В бане я нашел укромное местечко, устроился и решил первым долгом залить свое горе. «А уж если Бог даст, то и помоюсь» – подумал я и стал открывать бутылку. Внезапно по всему помещению пронесся ропот: «Брат Сальвадора Дали! Брат Сальвадора Дали!», и я увидел его – живую легенду «параллельного» мира, движущимся среди пара и шаек.
Во-первых, он был абсолютно не похож на своего родственника = живописца, имевшего столь фантастический успех в том мире, откуда я прибыл: небольшого роста, коренастый, голубоглазый, а главное, без усов. Еще одна особенность, которая отличала его от знаменитого брата-художника, – спокойствие. Оно было во всем: в движениях, взгляде, речи. Все, что делал этот человек, было органично, естественно, и я бы сказал: красиво. Его звали Алик, по крайней мере так его называли те, кто с ним здоровался.

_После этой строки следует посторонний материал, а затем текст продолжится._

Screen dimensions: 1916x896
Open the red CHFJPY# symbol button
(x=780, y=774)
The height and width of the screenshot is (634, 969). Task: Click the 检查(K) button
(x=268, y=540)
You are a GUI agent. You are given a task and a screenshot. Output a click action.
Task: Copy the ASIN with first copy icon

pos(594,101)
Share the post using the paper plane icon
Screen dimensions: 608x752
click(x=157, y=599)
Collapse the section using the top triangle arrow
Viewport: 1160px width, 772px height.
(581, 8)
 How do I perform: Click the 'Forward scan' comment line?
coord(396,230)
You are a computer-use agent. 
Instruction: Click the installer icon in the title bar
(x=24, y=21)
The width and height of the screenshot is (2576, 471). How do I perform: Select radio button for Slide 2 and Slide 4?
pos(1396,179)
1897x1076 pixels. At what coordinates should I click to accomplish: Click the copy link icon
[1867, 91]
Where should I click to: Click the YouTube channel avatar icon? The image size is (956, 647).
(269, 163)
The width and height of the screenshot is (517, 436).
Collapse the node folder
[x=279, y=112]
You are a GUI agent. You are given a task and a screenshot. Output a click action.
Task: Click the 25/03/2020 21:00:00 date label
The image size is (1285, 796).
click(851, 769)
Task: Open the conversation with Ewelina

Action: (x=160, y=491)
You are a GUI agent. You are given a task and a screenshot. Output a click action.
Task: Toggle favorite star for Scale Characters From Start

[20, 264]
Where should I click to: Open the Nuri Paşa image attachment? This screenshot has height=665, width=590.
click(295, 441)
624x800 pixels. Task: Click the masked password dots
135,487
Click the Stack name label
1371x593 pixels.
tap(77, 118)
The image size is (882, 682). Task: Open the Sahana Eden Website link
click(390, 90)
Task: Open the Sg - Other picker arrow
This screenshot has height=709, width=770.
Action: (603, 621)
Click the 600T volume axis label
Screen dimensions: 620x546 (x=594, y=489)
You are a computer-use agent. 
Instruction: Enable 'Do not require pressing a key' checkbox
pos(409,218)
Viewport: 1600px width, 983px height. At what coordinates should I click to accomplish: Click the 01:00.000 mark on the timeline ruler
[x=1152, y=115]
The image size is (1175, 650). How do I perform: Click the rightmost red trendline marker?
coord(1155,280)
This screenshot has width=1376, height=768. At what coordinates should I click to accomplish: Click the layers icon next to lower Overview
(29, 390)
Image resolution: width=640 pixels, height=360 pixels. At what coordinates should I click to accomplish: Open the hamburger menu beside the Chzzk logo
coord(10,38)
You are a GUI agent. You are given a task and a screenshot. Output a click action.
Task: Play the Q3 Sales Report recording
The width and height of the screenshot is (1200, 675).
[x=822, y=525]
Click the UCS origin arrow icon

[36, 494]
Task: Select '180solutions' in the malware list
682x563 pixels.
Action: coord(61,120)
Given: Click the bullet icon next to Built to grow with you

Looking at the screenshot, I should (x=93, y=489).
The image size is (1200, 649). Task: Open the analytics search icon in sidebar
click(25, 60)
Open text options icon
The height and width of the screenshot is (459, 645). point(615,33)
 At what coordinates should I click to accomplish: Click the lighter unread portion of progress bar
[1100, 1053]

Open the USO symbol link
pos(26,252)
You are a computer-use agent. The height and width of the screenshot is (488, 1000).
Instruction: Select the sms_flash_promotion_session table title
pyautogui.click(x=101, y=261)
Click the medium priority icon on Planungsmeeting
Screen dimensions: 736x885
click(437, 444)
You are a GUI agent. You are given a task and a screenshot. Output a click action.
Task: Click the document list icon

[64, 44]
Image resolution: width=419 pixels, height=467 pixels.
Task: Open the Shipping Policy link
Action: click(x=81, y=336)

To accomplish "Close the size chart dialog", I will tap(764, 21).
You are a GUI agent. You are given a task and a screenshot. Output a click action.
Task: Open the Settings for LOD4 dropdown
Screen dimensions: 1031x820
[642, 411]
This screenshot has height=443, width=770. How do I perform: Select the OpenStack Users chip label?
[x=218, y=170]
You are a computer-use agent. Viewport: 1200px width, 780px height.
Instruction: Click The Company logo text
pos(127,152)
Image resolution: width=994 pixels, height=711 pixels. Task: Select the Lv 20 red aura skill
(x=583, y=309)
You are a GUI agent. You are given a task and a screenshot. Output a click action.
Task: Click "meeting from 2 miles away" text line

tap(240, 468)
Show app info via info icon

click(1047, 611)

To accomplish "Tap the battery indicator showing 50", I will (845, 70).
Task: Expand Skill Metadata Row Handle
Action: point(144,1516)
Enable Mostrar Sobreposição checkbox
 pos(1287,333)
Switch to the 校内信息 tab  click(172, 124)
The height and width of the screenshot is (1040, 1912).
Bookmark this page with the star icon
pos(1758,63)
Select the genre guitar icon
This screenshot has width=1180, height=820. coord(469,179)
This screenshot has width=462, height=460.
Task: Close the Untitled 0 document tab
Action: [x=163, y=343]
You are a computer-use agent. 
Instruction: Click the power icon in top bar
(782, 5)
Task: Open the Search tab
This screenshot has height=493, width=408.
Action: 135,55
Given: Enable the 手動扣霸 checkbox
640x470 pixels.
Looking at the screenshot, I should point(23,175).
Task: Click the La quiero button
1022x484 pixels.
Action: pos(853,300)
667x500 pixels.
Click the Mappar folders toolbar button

Алик обвел глазами помещение, глубоко вздохнул и громко, так чтобы было слышно в самом отдаленном уголке, произнес: «Да вы все с ума сошли!» Головы присутствующих моментально повернулись в его сторону. «Вы что, телевизор не смотрите?» – спросил мужчина. «А что? А что?» – посыпались вопросы. «А то, – ответил брат Сальвадора Дали, – что с сегодняшнего дня московской водой мыться нельзя. Страшнейшие последствия! – гипергипогликемия в букете с ортостатическим коллапсом. А ну, признавайтесь, кто сегодня уже постоял под душем?» «Ну, постояли…» – послышались робкие голоса, «Звездец! – констатировал мужчина. – Теперь то, что в результате осело на коже, можно удалить с неё только вводно-спиртовым раствором. Брат Сальвадора Дали и впрямь достал откуда-то точно такую же бутылку, как была у меня, сорвал пробку, вылил содержимое в шайку, затем из шайки обильно полил себе голову, тело, намочил мочалку и стал отчаянно себя тереть. В бане воцарилась гробовая тишина. И именно в этой тишине прозвучали слова, сопровождаемые звуками капающей на пол жидкости: «Водкой надо удалять инфекцию, мужики! Водка – она же и есть вводно-спиртовой раствор». Все пришли в движение. Оказалось, что водка точно в такой же бутылке «без наворотов» есть без исключения у каждого. Горячительный напиток из бутылок полился в шайки, из шаек на тела, замелькали мочалки. Люди терли себя сами, просили потереть им спину других. Я, которому не грозила гипергипогликемия в букете с ортостатическим коллапсом, поскольку не мылся не только с утра, а, наверное, неделю не принимал душ, и то поддался общему ажиотажу – что есть силы тер свое тело, тщательно увлажняя его вводно-спиртовым раствором. «Жаль, что бутылка такая маленькая, – сетовал я, – Надо было брать две». Зато те из нас, у кого и впрямь было две бутылки, чувствовали себя королями, они демонстративно мыли пальцы на ногах и пятки, словом те места, на которых остальные экономили вводно-спиртовой раствор.